Aim: To compare the effects of dopamine, norepinephrine, epinephrine, and the combination of norepinephrine and dobutamine on systemic and gastric mucosal oxygen metabolism in patients with septic shock.
Methods: Sixteen patients with septic shock were enrolled in the present study. Each patient received dopamine firstly, then in a random succession epinephrine, norepinephrine, or norepinephrine-dobutamine, a mean systemic arterial pressure adjusted to >9.31 kPa. After 120 min of each treatment, hemodynamic, oxygen metabolic, and gastric mucosal parameters were obtained.
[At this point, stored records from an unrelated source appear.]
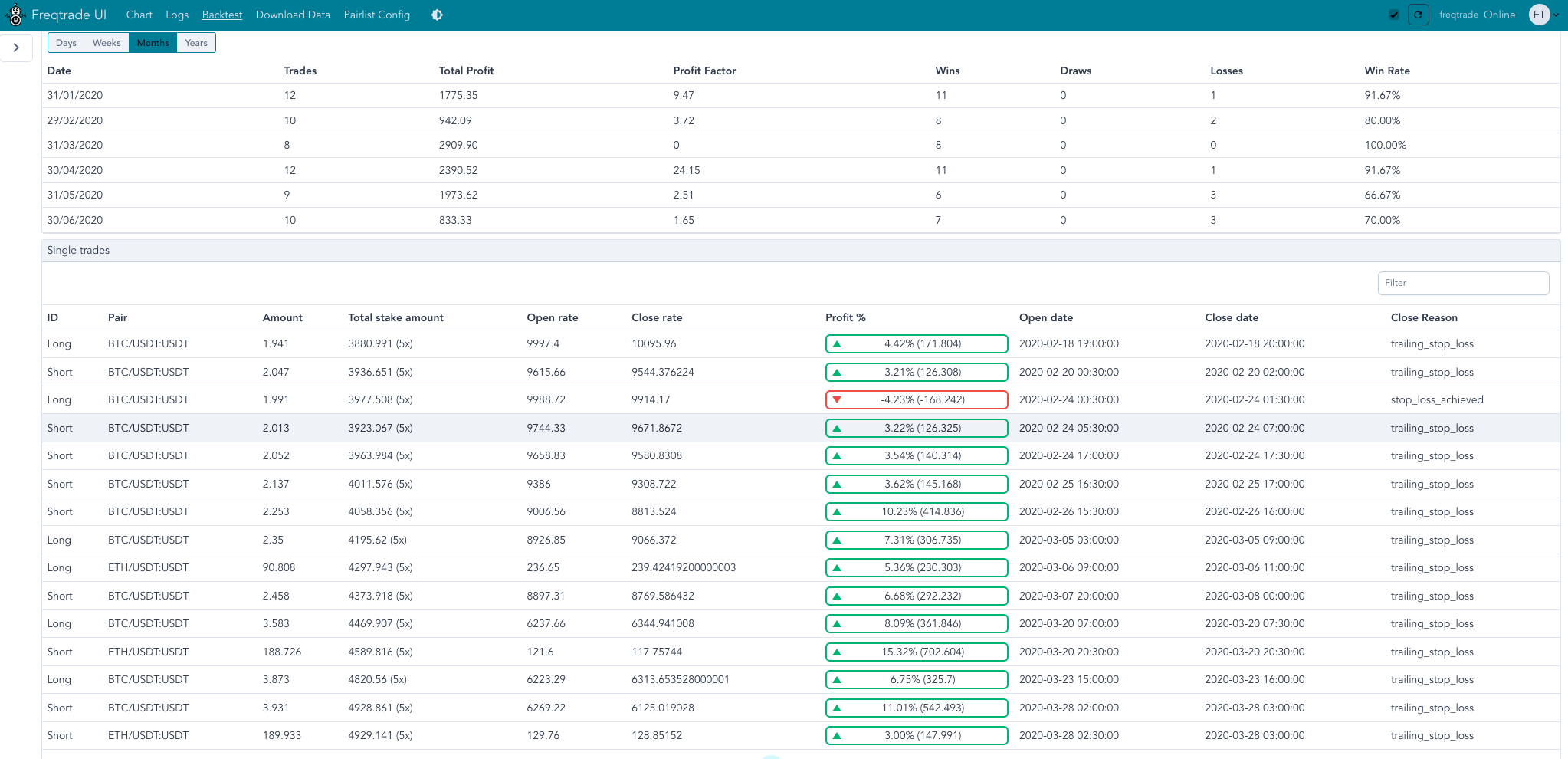Switch period breakdown to Years

click(x=196, y=43)
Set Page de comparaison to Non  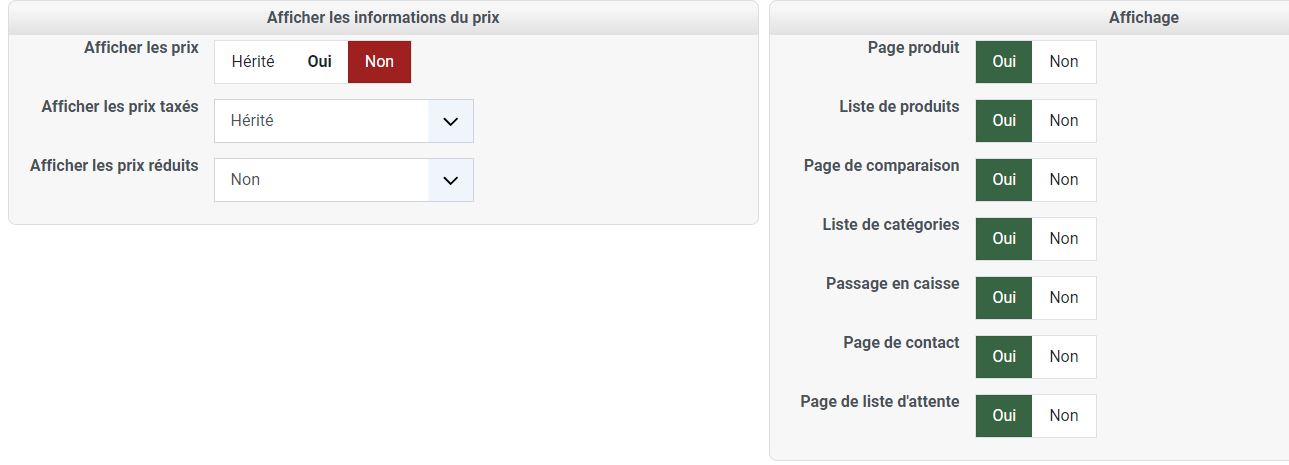tap(1063, 180)
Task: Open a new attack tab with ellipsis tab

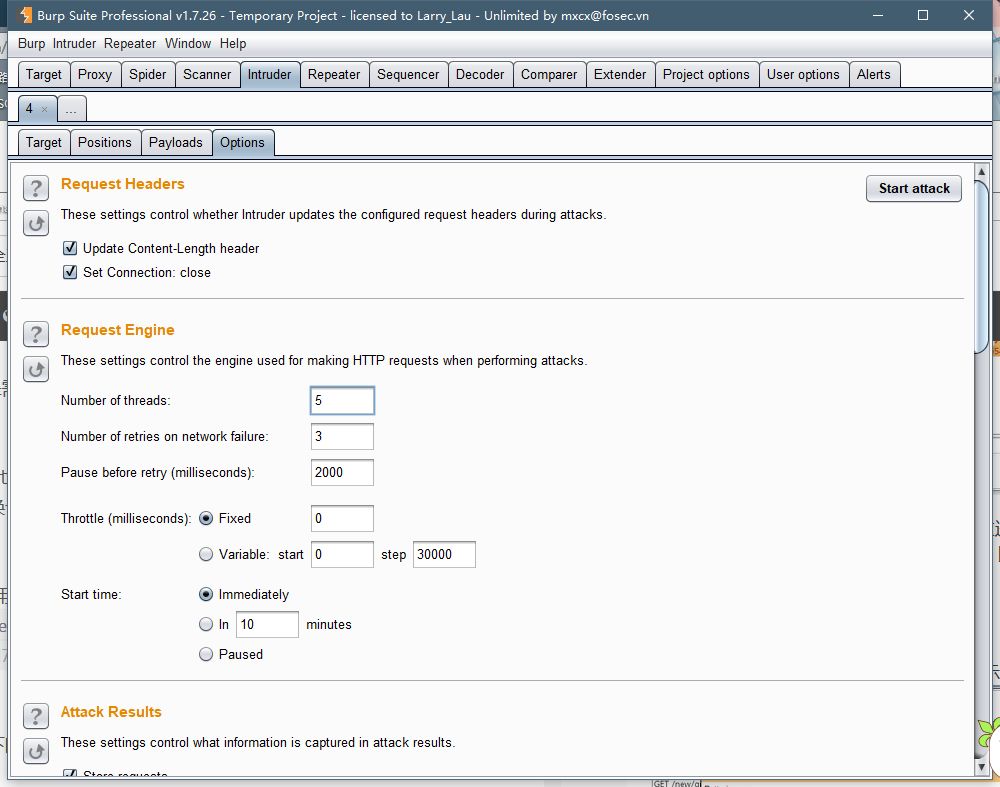Action: click(x=71, y=109)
Results: Epinephrine induced a significant increase in heart rate compared with other three groups (P <0.05), and a significant higher cardiac index compared with norepinephrine alone and norepinephrine-dobutamine (P <0.05). Oxygen extraction ratio values were lower with epinephrine infusion as compared with other three groups (P <0.05). Arterial lactate concentrations decreased significantly with norepinephrine-dobutamine as compared with dopamine and epinephrine infusions (P <0.05). As compared with epinephrine infusion, the gastric intramucosal pH values were higher with norepinephrine-dobutamine infusion (7.25+/-0.09 vs 7.14+/-0.07, P <0.05).
Conclusion: Dopamine, norepinephrine, epinephrine, or norepinephrine-dobutamine improved blood pressure. Epinephrine and dopamine had deleterious effect on oxygen metabolism, while norepinephrine plus low dose of dobutamine improved gastric mucosal perfusion and tissue oxygen utilization.